Self-star Properties in Complex Information Systems
Hi-index | 0.00 |
Multidestination message passing has been proposed as an attractive mechanism for efficiently implementing multicast and other collective operations on direct networks. However, applying this mechanism to switch-based parallel systems is non-trivial. In this paper we propose alternative switch architectures with differing buffer organizations to implement multidestination worms on switch-based parallel systems. First, we discuss issues related to such implementation (deadlock-freedom, replication mechanisms, header encoding, and routing). Next, we demonstrate how an existing central-buffer-based switch architecture supporting unicast message passing can be enhanced to accommodate multidestination message passing. Similarly, implementing multidestination worms on an input-buffer-based switch architecture is discussed. Both of these implementations are evaluated against each other as well as against a software-based scheme using the central buffer organization.
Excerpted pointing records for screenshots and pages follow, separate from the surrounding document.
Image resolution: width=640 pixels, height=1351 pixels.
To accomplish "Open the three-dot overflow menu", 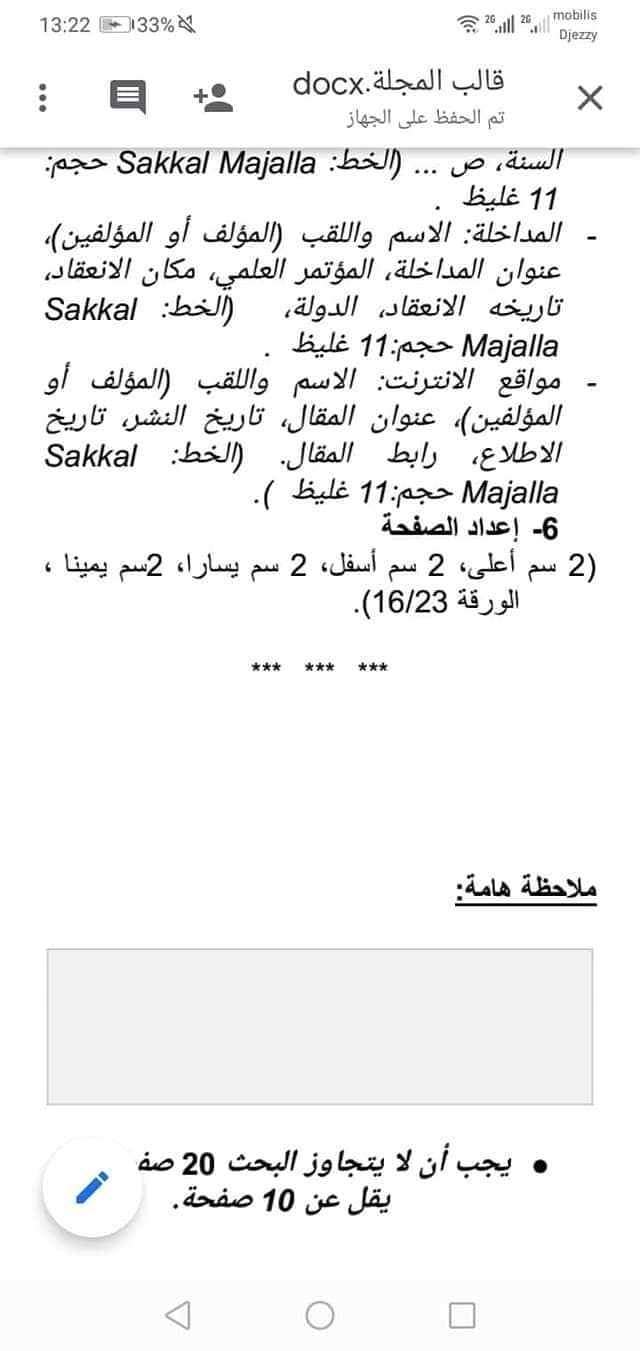I will click(x=42, y=98).
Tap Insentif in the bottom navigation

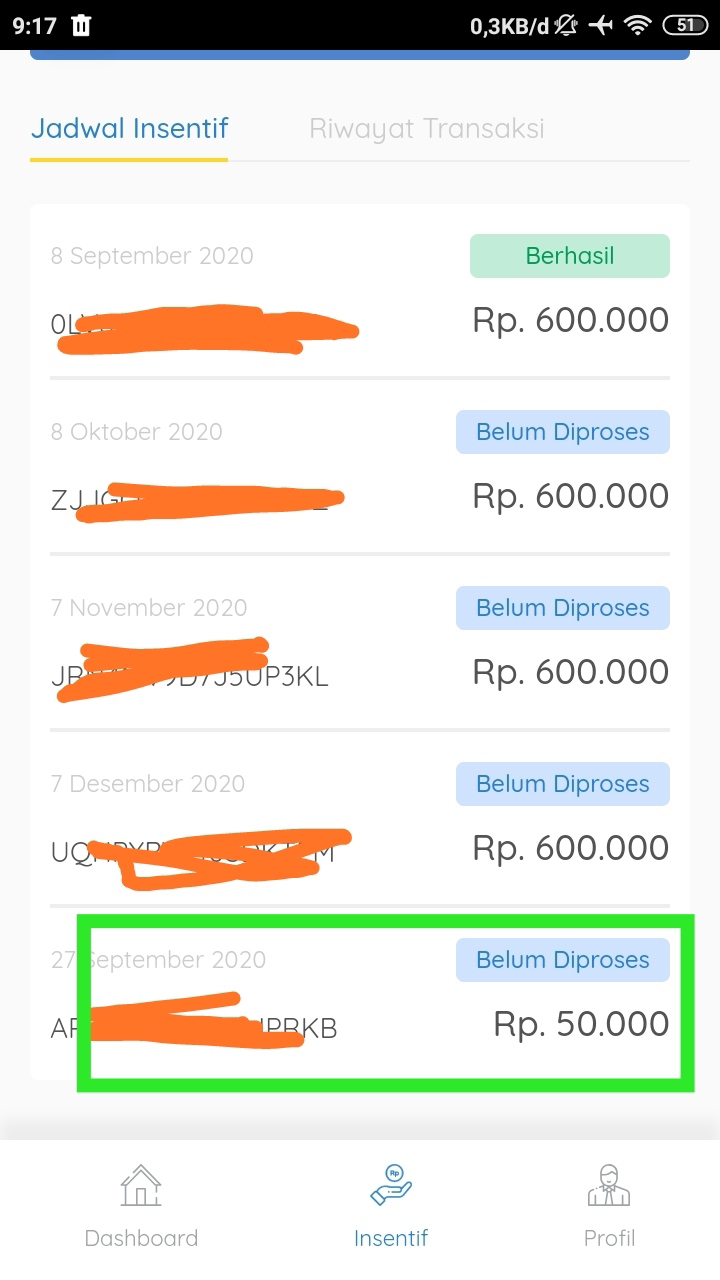tap(390, 1205)
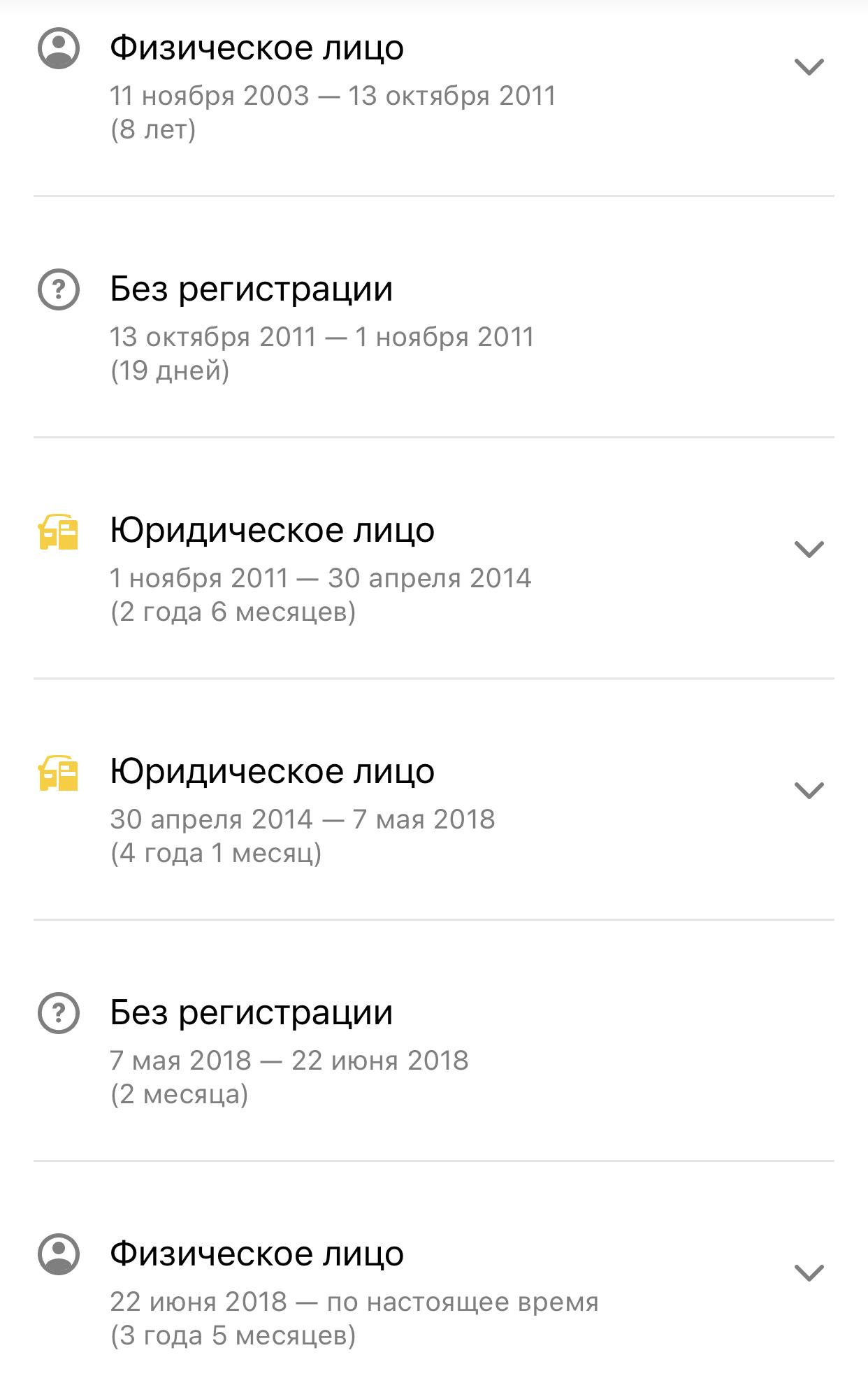Expand Юридическое лицо entry ending 30 апреля 2014

(809, 549)
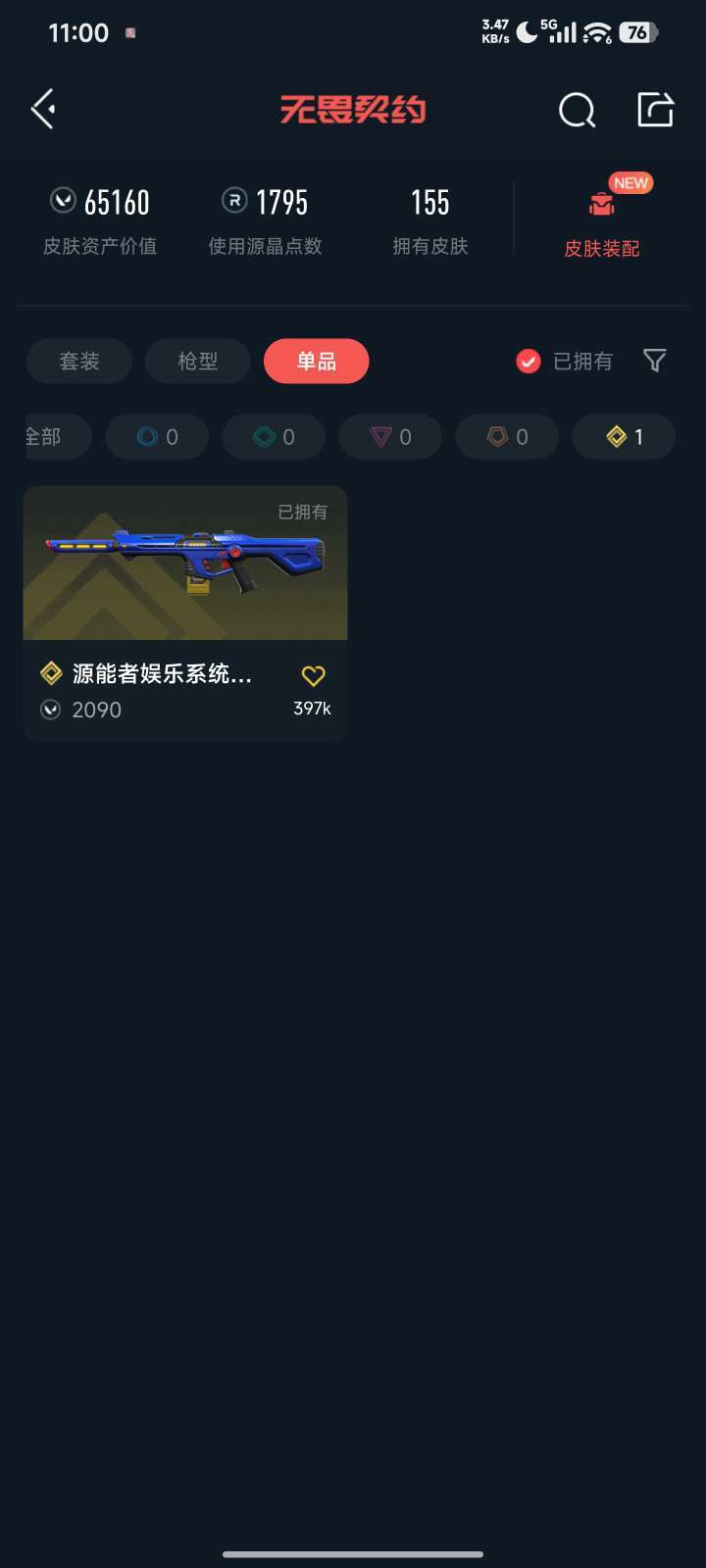The width and height of the screenshot is (706, 1568).
Task: Open the blue rifle skin thumbnail
Action: coord(184,563)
Simulation experiments under a range of traffic (multiple multicast, bimodal, varying degree of multicast, and message length) and system size are used for evaluation. The study demonstrates the superiority of the central-buffer-based switch architecture. It also indicates that under bimodal traffic the central-buffer-based hardware multicast implementation affects background unicast traffic less adversely compared to a software-based multicast implementation. Thus, multidestination message passing can easily be applied to switch-based parallel systems to deliver good collective communication performance.